ThromboGenics NV a biotechnology company focused on vascular disease, will progress with the development of its novel anti-VPAC(1) antibody for the treatment of thrombocytopenia, including chemotherapy-induced thrombocytopenia.

ThromboGenics is a biotechnology company focused on discovery and development of biopharmaceuticals for the treatment of a range of vascular diseases. Thrombocytopenia, which is the reduced number of platelets in blood, is a common severe side effect of chemotherapy and increases the risk of bleeding and severity of haemorrhage, therefore causing the delay or even discontinuation of treatment in cancer patients.

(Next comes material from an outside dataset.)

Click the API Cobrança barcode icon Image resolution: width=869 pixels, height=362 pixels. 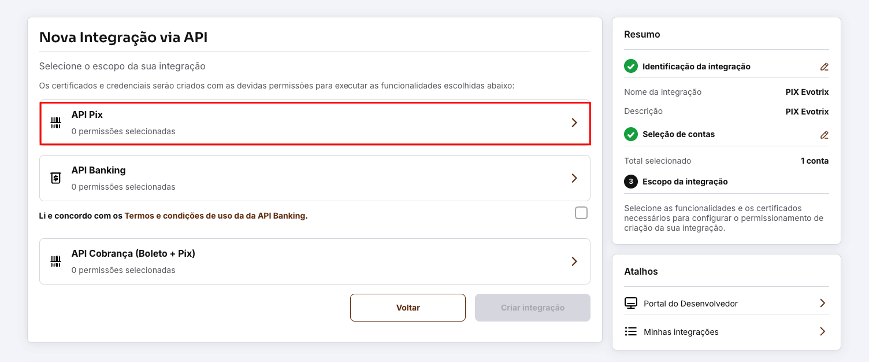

There is a high medical need to find a therapeutic that could reduce thrombocytopenia by accelerating platelet production. Blood transfusion, the current standard of care for this condition, offers only a temporary solution for these patients and is associated with significant cost and risk.

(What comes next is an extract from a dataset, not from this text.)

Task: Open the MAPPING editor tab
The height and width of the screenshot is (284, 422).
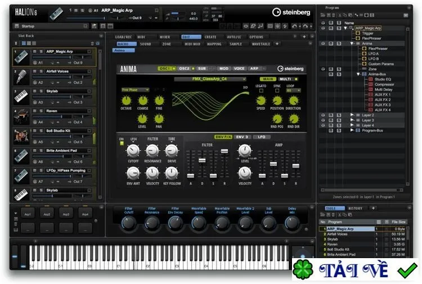Action: tap(214, 44)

Researchers at the University of Leuven and ThromboGenics have developed a novel therapeutic approach, showing that the inhibition of VPAC could stimulate the production of platelets. ThromboGenics has now identified and selected a lead antibody against VPAC to enter preclinical development. VPAC is a receptor present at the surface of bone marrow cells called megakaryocytes, which, when mature, produce platelets. Research published yesterday in Blood describes how the inhibition of VPAC could promote megakaryocyte differentiation. Blood is the official journal of the American Society of Hematology (ASH).

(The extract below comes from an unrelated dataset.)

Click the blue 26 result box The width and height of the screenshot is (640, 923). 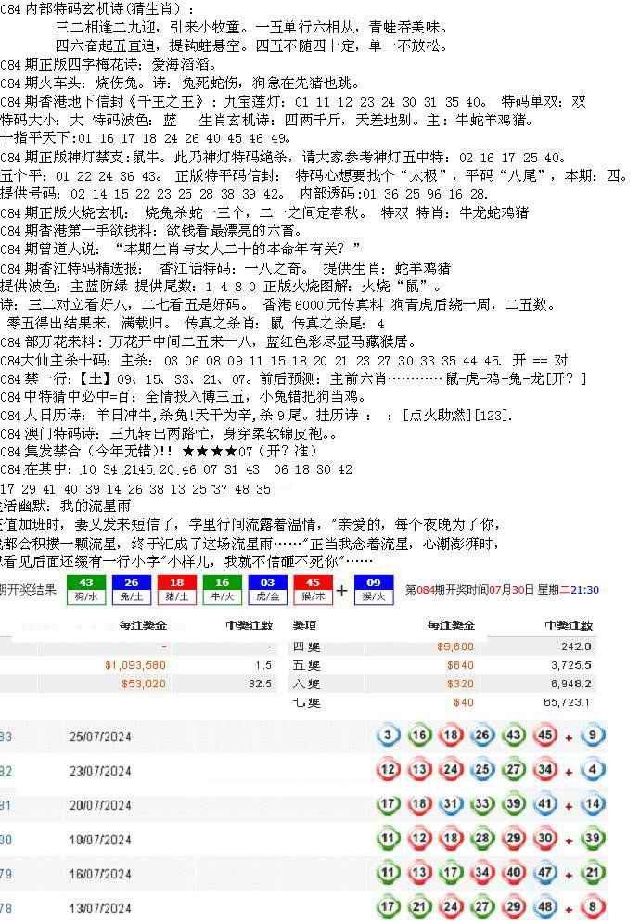coord(132,589)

The Company has several programs in Phase II clinical development including microplasmin, which is being evaluated as a treatment for vitreoretinal disorders and as a thrombolytic agent for vascular occlusive diseases, including acute stroke. ThromboGenics is also developing novel antibody therapeutics in collaboration with BioInvent International; these include TB-402 (Anti-Factor VIII), scheduled to enter Phase II clinical development in 2008, and TB-403 (Anti-PlGF), which is expected to proceed to Phase I clinical trials by the end of 2007.